Could there be a buzzier, more millennial mom catch-phrase than that? Honestly, I roll my eyes a little at myself just typing it.
Not at what it entails: I am here for all the self-care. It’s important to know what fills us up, whether a book, a movie, or the now synonymous with self-care pampering that is a bubble bath with a glass of wine. I applaud the fact that women are stepping up to say they are no longer interested in being martyrs, but in the care of ourselves as entire people with emotions and thoughts and physical and mental well-being to think about. I don’t want to go back to the time before self-care was part of our collective consciousness.
No, I’m rolling my eyes at how ubiquitous the phrase has become. It’s been co-opted by capitalism as virtually every other post in my Instagram feed tries to sell me everything from skin serums to beach towels to smoothies all under the umbrella of “self-care.” (Okay, but I did buy the skin serum, though.)
But what makes me roll my eyes most of all is when I see things labeled as self-care that just…aren’t.
A few years ago, an influencer I followed posted a photo of herself at a doctor’s appointment. In the caption, she discussed how she’d finally made a doctor’s appointment to get something checked out that she should have been seen for a long time ago. How she got a babysitter and that was self-care. How she was so proud of taking this step in self-care. And ended with a rejoinder to her fellow moms to make their own doctor’s appointments that day for the sake of their own self-care. (Really, the post was littered with “self-care.”)
It was then that my brain exploded.
Because hear me out: taking yourself to the doctor for something that should be medically checked out by a professional is not self-care. It’s just what you should do.
Going to a doctor’s appointment isn’t the same as getting a pedicure. Neither is dental health or regular eye exams or chiropractic care or even therapy. Going to a doctor’s appointment doesn’t fill me up, it checks something off my list.

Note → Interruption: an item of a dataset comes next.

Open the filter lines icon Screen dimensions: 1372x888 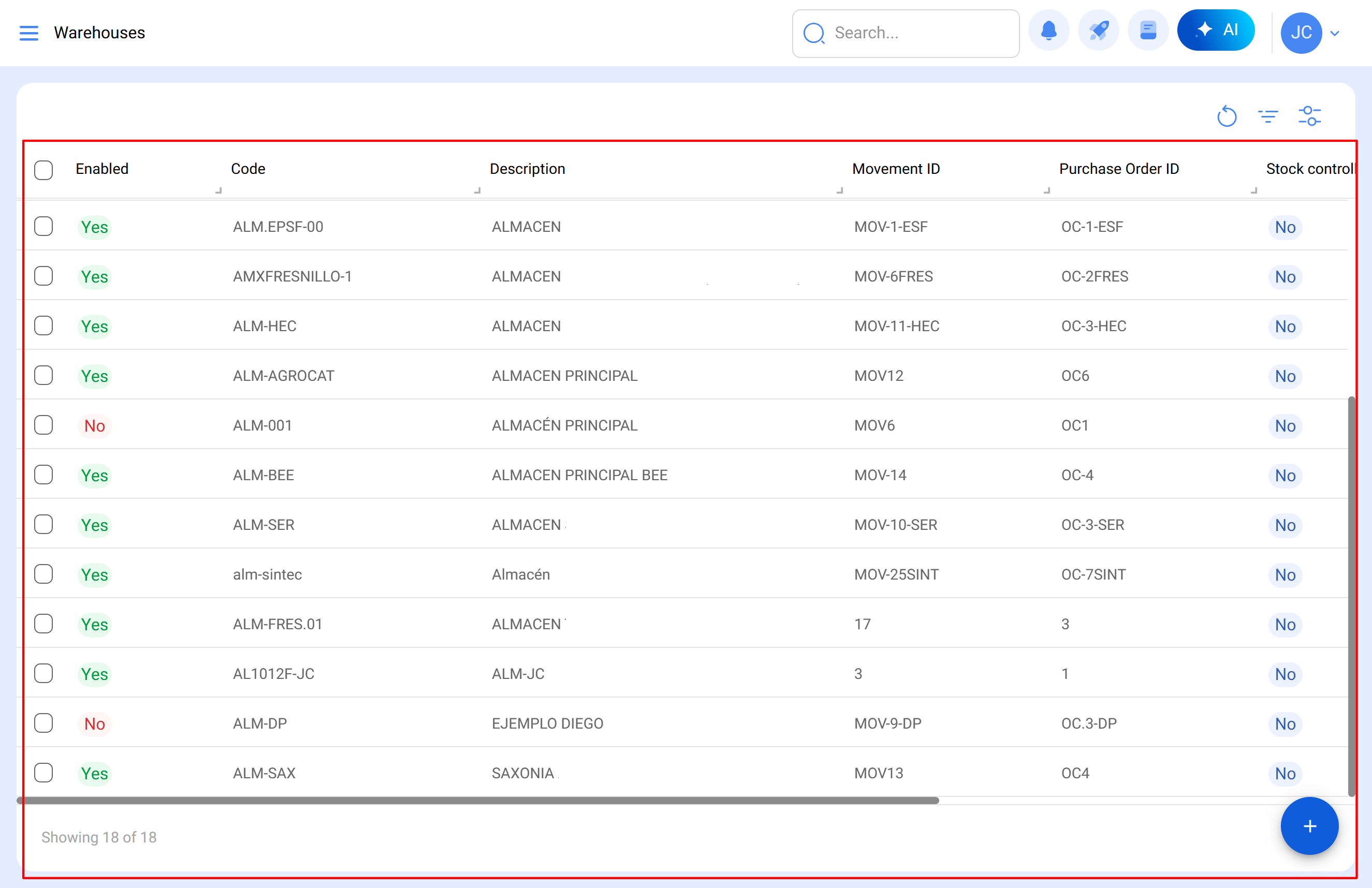tap(1267, 116)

What I’m rolling my eyes at are the things that have been packaged up and sold to moms as self-care. Things like…
- Regular showers.
- Sitting down to eat a meal.
- Eating your own meal instead of kid’s scraps.
- Drinking coffee that’s hot.
- Wearing clothes that aren’t stained.
- Anything to do with wine.
- Time to yourself.
- Doing anything without children.
These things aren’t (necessarily) self-care. Please. Taking a shower is just basic hygiene.
There’s a difference between self-care and taking basic care of yourself.
No one, and I mean no one, has ever tried to sell my husband on the idea that regular showers and drinking hot coffee are worthy of the moniker of self-care. (He also doesn’t drink coffee, but that’s a whole other personality flaw…)
I once saw self-care defined as “something that feels like fun, not like work.” I like that definition. It makes sense to me because self-care isn’t static. Because sometimes strolling the aisles of Target feels like a whole lot of fun to me. Other times, it’s 6:45 on a Tuesday and I’m dashing through before my son is done with his dance class because this is my only chance to grab milk so we have it in the morning because I forgot to add it to my grocery order and, well—that feels like work.
- Sometimes self-care is reading a book, like on a cozy Sunday afternoon. Other times it feels like work: like when I’m cramming it in before book club.
- Sometimes self-care is watching Netflix. Other times it’s a mindless zone-out because I’m too burned-out to do anything else.
- Sometimes self-care is going out for dinner or drinks with friends. Other times it’s saying no to dinner or drinks because it’s with a person or group or on a day I know will drain me.
Self-care might be a moving target, but it isn’t going to a doctor’s appointment, getting a full night of sleep, or eating a balanced meal. Even when you have a newborn or three kids under three or kids’ activities every night of the week and those things feel impossible to find.
I hope you do make an appointment today if you need to, not because it’s self-care, but because you’re taking care of your own health and well-being, and that’s more than reason enough. I hope you get even a few minutes to yourself, coffee that is hot, and something green on your plate. I hope we can work to make these things into habits, into things that we’re deserving of, instead of buying into the trap that they should fall under the umbrella of “self-care.”